+++ Document text

ComputeHorde (Subnet 12 of Bittensor)

ComputeHorde is a specialized subnet within the Bittensor network designed to supercharge Bittensor with scalable and trusted GPU computing power.

By transforming untrusted GPUs provided by miners into trusted compute resources, ComputeHorde enables validators of other subnets to access large amounts of decentralized computing power cost-effectively, paving the way for Bittensor to scale beyond its current limitations to support potentially over 1,000 subnets.

Key Features

Decentralized Compute for Bittensor Validators
ComputeHorde aims to become the go-to decentralized source for hardware needed to validate other subnets. The mission is to decrease the Bittensor ecosystem's dependency on centralized services. The assurance of the miners' work quality is essential for the Bittensor's overall reliability.
Fair and Verified Work
ComputeHorde employs mechanisms to ensure miners provide authentic compute work, fairly verified by the validators:
- Execute tasks from validators stake-proportionally
- Handle both organic (external, from other subnets) and synthetic (ComputeHorde miners validation) tasks.
- Match jobs to the advertised hardware (e.g., ensuring A6000 GPUs are used for tasks requiring them).
- Prevent malicious behaviors like "weight-copying" through innovative validation mechanisms.
Scalable Mining with Executors
Each miner in ComputeHorde can spawn multiple executors, performing individual compute tasks. This removes the 256 miner (UID) limit and significantly scales the potentially available computing power.
Hardware Classes
ComputeHorde introduces hardware classes to create a free market for GPU resources, balancing cost-effectiveness with performance. Currently, A6000 is the supported class, with A100 coming next. The end goal is to eventually support all GPU types/configurations required by validators across Bittensor subnets.

Bittensor context

Bittensor is a decentralized network designed to ensure that AI, the most critical technology of our era, remains accessible to everyone and free from the control of centralized entities. Each Bittensor subnet specializes in a digital commodity, ranging from storage and large language models to general computing.

This is achieved by distributing $TAO tokens to incentivize:

Subnet owners to define the most useful and reliable commodities (by designing the incentive mechanism),
Miners to deliver high-quality and efficient services innovatively,
Validators to reward miners based on their performance.

++++++

- Stated problem 1: Copy the lines of the listing below word for word, starting at the line that contains "529, 213, 537)" and ending at the line that contains "349, 827, 356)", both included.

+++ Data provided

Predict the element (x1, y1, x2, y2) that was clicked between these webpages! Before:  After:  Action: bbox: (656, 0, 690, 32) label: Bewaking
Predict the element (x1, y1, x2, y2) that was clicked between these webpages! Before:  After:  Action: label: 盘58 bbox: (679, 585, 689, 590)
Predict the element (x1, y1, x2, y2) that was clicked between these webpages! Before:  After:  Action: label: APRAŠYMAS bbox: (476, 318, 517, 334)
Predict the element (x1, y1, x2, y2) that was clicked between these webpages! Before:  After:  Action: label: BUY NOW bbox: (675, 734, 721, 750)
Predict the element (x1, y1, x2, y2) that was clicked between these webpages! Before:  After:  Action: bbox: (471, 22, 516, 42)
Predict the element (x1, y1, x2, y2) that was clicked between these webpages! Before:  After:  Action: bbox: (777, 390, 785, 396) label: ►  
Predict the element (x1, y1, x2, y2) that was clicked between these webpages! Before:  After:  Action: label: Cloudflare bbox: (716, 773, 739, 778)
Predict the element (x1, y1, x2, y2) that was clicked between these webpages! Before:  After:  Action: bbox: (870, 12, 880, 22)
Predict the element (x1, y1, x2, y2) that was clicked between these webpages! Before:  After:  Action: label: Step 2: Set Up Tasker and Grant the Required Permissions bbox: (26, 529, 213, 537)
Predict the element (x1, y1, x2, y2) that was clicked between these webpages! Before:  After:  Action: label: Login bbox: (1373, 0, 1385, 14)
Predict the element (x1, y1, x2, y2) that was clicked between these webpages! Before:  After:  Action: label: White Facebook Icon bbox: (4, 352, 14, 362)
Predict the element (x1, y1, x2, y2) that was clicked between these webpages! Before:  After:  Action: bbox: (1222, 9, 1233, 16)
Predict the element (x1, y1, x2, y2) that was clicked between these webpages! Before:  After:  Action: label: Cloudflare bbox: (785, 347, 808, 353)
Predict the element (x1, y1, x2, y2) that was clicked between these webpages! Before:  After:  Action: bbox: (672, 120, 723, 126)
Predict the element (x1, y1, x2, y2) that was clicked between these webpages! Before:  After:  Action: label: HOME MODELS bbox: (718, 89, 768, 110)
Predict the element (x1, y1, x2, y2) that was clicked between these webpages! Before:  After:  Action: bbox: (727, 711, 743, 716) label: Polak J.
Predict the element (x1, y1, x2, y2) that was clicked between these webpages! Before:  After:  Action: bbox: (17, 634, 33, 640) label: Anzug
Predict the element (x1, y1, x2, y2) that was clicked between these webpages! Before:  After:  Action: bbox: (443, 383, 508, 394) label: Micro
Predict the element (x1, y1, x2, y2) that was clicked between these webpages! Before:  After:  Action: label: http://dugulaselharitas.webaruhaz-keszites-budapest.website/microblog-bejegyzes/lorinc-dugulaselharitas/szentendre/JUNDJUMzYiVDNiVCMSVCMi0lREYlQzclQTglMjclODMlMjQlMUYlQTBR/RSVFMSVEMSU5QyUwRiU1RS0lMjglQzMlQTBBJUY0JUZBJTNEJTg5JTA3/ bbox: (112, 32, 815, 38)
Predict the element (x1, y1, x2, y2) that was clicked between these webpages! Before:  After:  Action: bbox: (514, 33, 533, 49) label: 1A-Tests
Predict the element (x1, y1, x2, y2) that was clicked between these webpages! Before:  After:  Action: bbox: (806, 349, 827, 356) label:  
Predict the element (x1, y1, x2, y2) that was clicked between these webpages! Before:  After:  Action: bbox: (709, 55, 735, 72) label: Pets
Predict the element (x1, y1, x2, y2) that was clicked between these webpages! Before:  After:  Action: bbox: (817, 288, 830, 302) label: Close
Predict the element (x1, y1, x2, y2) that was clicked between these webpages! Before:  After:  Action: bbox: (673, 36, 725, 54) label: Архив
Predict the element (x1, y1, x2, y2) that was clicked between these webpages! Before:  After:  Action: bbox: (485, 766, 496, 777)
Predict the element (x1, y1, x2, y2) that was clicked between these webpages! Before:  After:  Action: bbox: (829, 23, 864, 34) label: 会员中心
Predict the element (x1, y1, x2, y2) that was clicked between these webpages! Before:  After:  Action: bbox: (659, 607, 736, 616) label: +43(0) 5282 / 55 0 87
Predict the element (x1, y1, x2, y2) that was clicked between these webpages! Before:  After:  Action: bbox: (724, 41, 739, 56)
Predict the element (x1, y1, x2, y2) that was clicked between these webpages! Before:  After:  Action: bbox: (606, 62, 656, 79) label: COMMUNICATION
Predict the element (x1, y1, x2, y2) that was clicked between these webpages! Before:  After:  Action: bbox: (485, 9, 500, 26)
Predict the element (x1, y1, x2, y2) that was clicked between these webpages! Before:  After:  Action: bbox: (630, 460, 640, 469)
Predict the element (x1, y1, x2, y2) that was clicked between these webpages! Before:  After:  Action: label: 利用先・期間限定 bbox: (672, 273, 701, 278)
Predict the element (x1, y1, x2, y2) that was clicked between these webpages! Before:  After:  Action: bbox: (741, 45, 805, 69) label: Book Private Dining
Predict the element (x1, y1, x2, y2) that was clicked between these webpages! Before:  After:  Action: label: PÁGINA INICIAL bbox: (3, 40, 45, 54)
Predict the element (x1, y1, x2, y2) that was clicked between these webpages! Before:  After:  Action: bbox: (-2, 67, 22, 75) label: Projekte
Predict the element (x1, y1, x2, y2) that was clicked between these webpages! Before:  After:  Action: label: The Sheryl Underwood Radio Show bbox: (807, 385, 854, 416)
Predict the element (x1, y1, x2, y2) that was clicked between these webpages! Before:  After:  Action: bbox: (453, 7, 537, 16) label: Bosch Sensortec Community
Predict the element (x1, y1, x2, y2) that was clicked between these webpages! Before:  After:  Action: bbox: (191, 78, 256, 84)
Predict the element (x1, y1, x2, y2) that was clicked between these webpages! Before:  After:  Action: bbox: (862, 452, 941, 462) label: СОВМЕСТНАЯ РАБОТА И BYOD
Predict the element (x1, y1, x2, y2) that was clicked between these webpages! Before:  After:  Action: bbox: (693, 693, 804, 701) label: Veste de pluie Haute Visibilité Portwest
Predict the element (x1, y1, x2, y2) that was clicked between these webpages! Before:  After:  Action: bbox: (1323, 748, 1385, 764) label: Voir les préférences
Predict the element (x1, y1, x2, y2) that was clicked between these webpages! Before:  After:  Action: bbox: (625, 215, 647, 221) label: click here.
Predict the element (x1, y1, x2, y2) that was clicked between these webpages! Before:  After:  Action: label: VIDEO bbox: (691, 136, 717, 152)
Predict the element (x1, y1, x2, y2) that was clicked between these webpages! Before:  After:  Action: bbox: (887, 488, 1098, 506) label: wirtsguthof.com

++++++

- Stated problem 2: According to the ComputeHorde page, which hardware class is currently supported?

- Worked answer 1:
Predict the element (x1, y1, x2, y2) that was clicked between these webpages! Before:  After:  Action: label: Step 2: Set Up Tasker and Grant the Required Permissions bbox: (26, 529, 213, 537)
Predict the element (x1, y1, x2, y2) that was clicked between these webpages! Before:  After:  Action: label: Login bbox: (1373, 0, 1385, 14)
Predict the element (x1, y1, x2, y2) that was clicked between these webpages! Before:  After:  Action: label: White Facebook Icon bbox: (4, 352, 14, 362)
Predict the element (x1, y1, x2, y2) that was clicked between these webpages! Before:  After:  Action: bbox: (1222, 9, 1233, 16)
Predict the element (x1, y1, x2, y2) that was clicked between these webpages! Before:  After:  Action: label: Cloudflare bbox: (785, 347, 808, 353)
Predict the element (x1, y1, x2, y2) that was clicked between these webpages! Before:  After:  Action: bbox: (672, 120, 723, 126)
Predict the element (x1, y1, x2, y2) that was clicked between these webpages! Before:  After:  Action: label: HOME MODELS bbox: (718, 89, 768, 110)
Predict the element (x1, y1, x2, y2) that was clicked between these webpages! Before:  After:  Action: bbox: (727, 711, 743, 716) label: Polak J.
Predict the element (x1, y1, x2, y2) that was clicked between these webpages! Before:  After:  Action: bbox: (17, 634, 33, 640) label: Anzug
Predict the element (x1, y1, x2, y2) that was clicked between these webpages! Before:  After:  Action: bbox: (443, 383, 508, 394) label: Micro
Predict the element (x1, y1, x2, y2) that was clicked between these webpages! Before:  After:  Action: label: http://dugulaselharitas.webaruhaz-keszites-budapest.website/microblog-bejegyzes/lorinc-dugulaselharitas/szentendre/JUNDJUMzYiVDNiVCMSVCMi0lREYlQzclQTglMjclODMlMjQlMUYlQTBR/RSVFMSVEMSU5QyUwRiU1RS0lMjglQzMlQTBBJUY0JUZBJTNEJTg5JTA3/ bbox: (112, 32, 815, 38)
Predict the element (x1, y1, x2, y2) that was clicked between these webpages! Before:  After:  Action: bbox: (514, 33, 533, 49) label: 1A-Tests
Predict the element (x1, y1, x2, y2) that was clicked between these webpages! Before:  After:  Action: bbox: (806, 349, 827, 356) label:  

- Worked answer 2: A6000.